She felt with particular heaviness tonight the burden the sibyl mind had laid upon her—knowing that its will would not be done in her lifetime, or ever allow her any peace. She felt her eyes fill with tears as she ended the song, and barely held her voice together to finish it. Tammis looked up at her, his own eyes filling with concern. She smiled quickly, swallowing the hard lump of sorrow in her throat, stroking his hair.

“Will Da make my flute for me tonight?” he asked, as she got up from his bedside.

“I don’t know, lovey,” she murmured. Sparks had already begun to let Ariele play his own flute, to Moon’s annoyance. “I’ll remind him about it. Sweet dreams, she said to them both, and went out of the darkened room into the glowlit hall.

Sparks met her at the doorway, glanced at her startled face with an expression that was both apologetic and uncertain, before he went past her into the children’s room. She listened for a moment, hearing murmured voices, and then the high, pure notes of flutesong, before she started on.

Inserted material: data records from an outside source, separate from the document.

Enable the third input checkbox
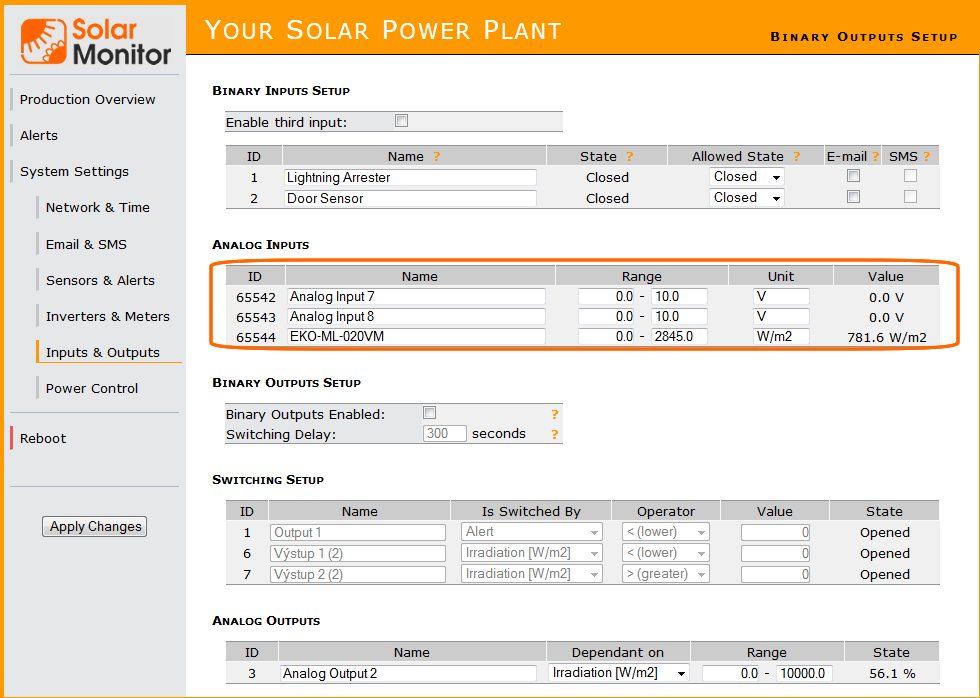This screenshot has height=698, width=980. [x=402, y=121]
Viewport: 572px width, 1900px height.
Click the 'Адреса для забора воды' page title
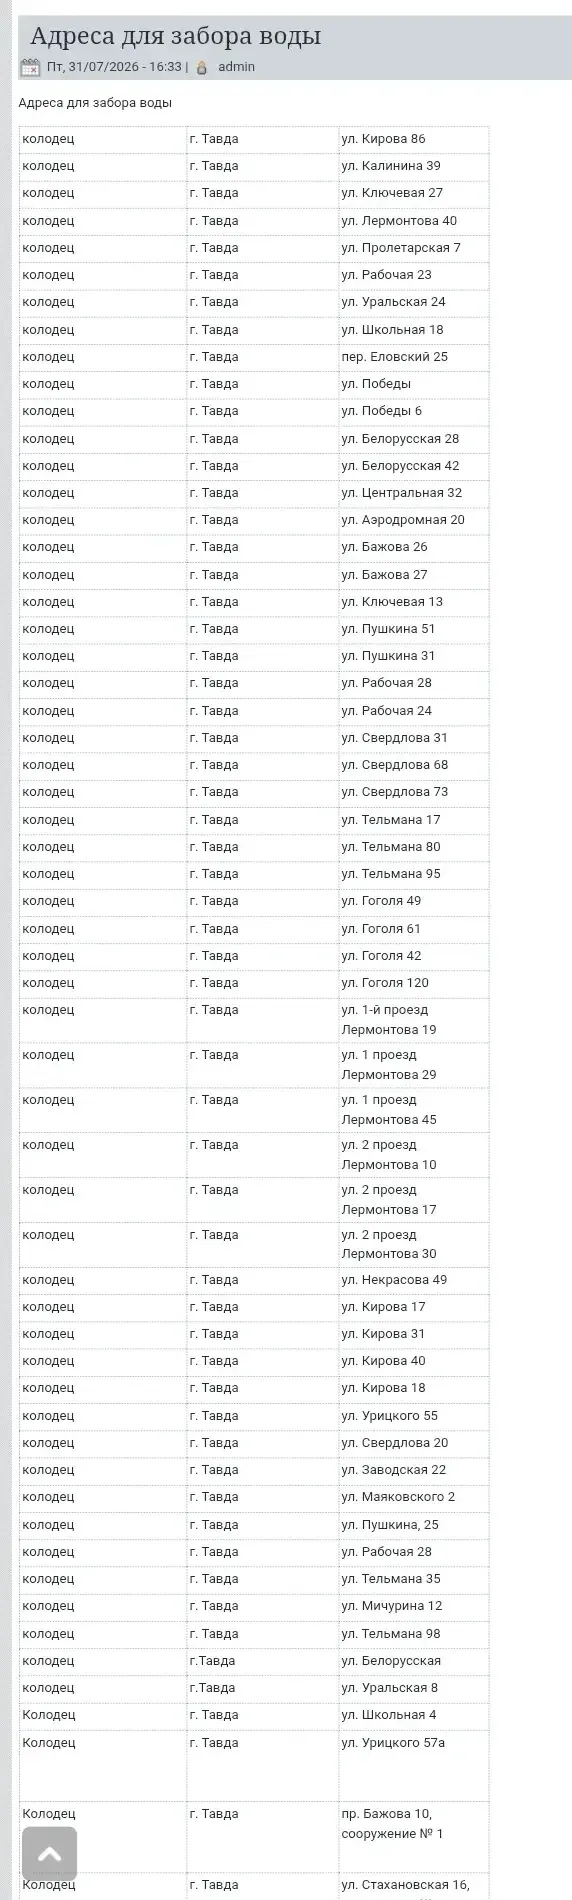point(176,36)
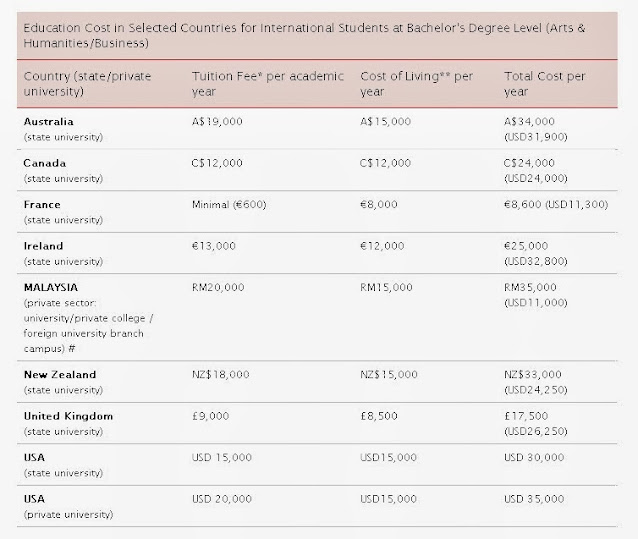The width and height of the screenshot is (638, 539).
Task: Select the United Kingdom row label
Action: [x=68, y=414]
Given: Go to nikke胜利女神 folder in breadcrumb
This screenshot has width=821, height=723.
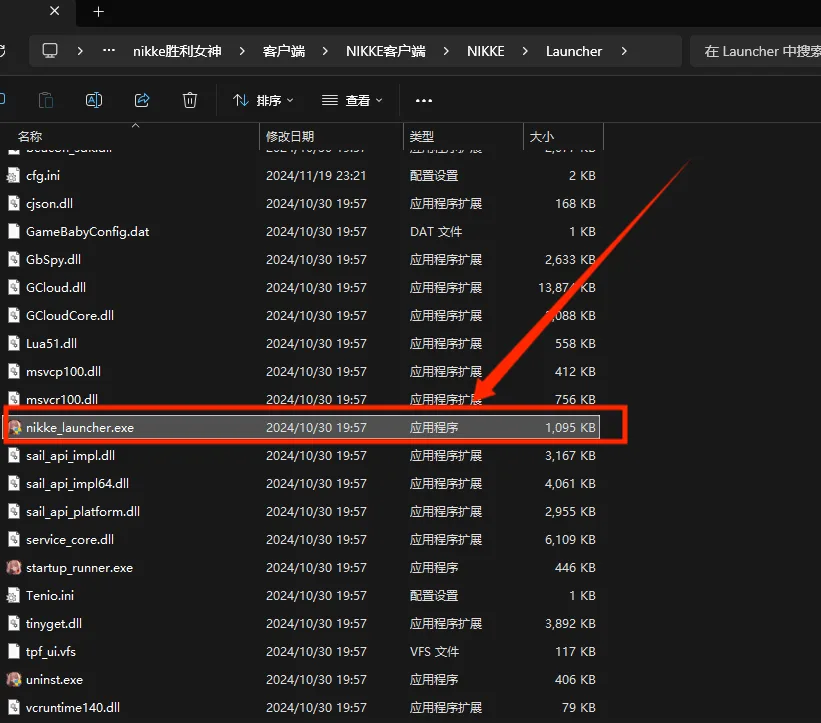Looking at the screenshot, I should pos(177,51).
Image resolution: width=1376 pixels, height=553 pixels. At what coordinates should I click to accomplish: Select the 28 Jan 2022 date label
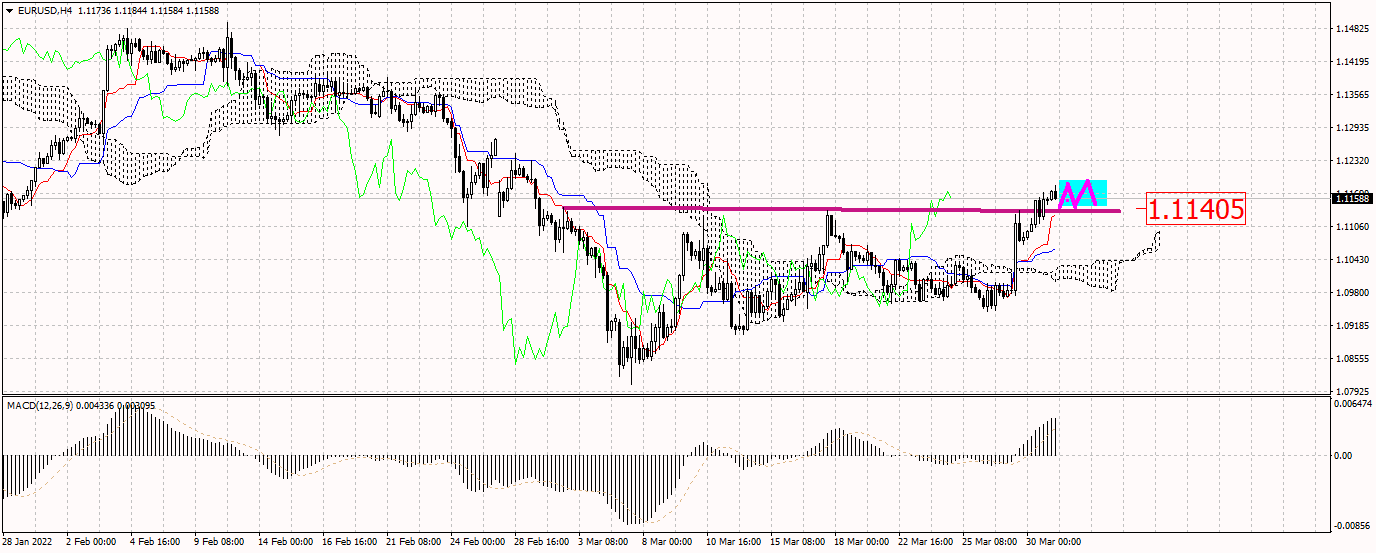point(28,542)
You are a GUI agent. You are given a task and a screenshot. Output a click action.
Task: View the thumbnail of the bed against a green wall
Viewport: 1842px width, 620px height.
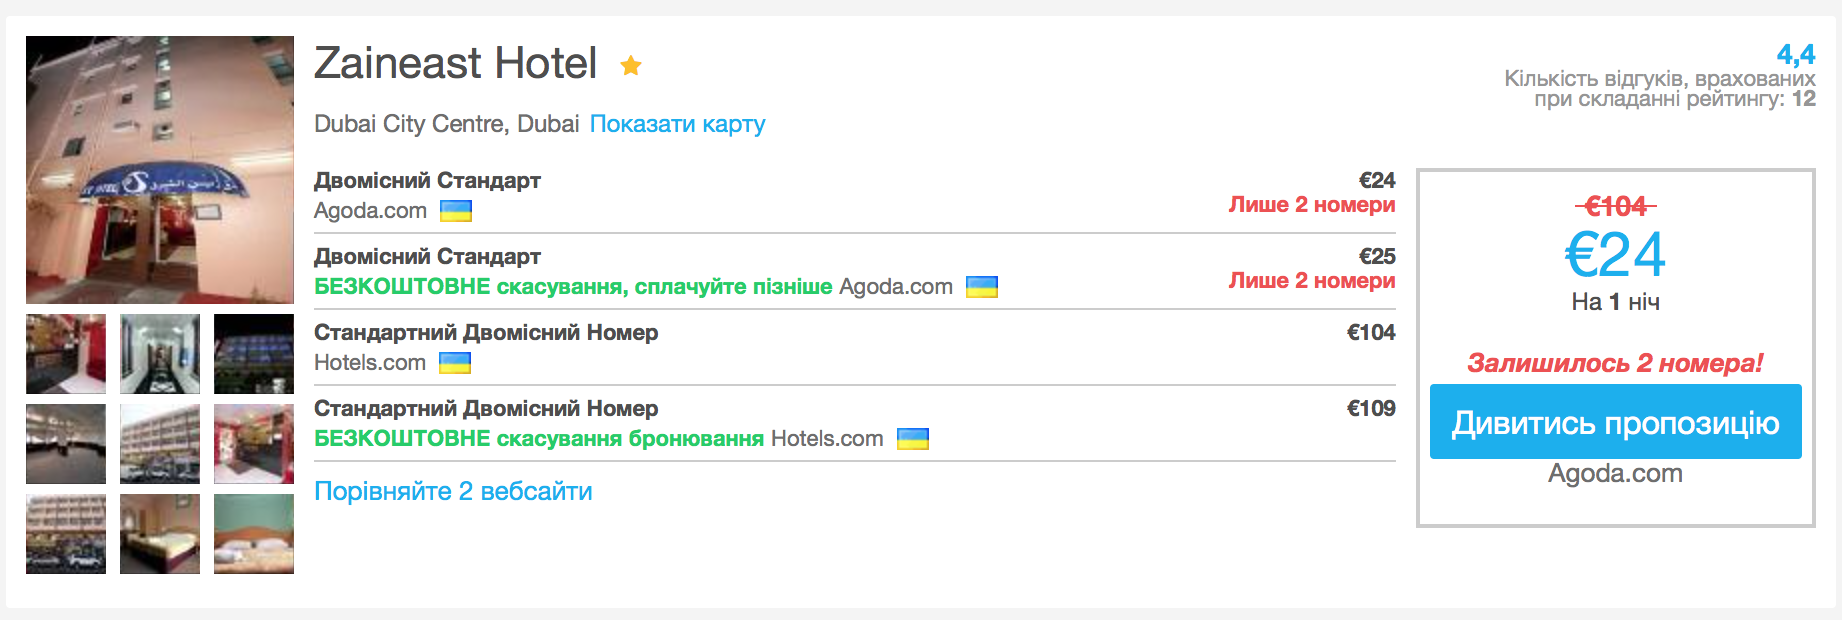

She walked slowly through the echoing halls, past rooms filled with fragments of the past, or prototypes and plans for the future; heading for her study, where far too many requests and pieces of information waited for her, all of them needing to be considered and answered and dealt with, all of them desperately important to someone. There was no escape from them, no respite. Her work never stopped, even when she tried to … had to. When she slept or made love or played with her children, when she fled the city to spend time under the open sky, to see with her own eyes the world she was working to change or the mers whose existence she was struggling to save, still the duties, the demands and expectations followed her, waited for her, relentlessly. And when she returned here, from an hour stolen, or a week, she found the pitiless burden of her work had become even heavier as she took it back on her shoulders … until everything she did became a burden, a responsibility; even the things that should have given her joy, that had once brought her pleasure.

She climbed the spiraling stairs to her study at the pinnacle of the palace; stood gazing out at the city’s carapace falling away in smooth undulation, gleaming and shadowed. It struck her how precisely the city rested on the terminus between constant sea and ever-changing land, belonging wholly to neither one. She studied what had once been snow-covered wilderness, seeing bare ground, new growth, a scatter of factories and labs, all tapping the city’s supply of tidal-run energy She could see construction going forward on a new manufactory to the south. She turned gazing inland, seeing the dark, shielded domes of the unoccupied starport complex the rising hills beyond it, no longer white with snow but green with life.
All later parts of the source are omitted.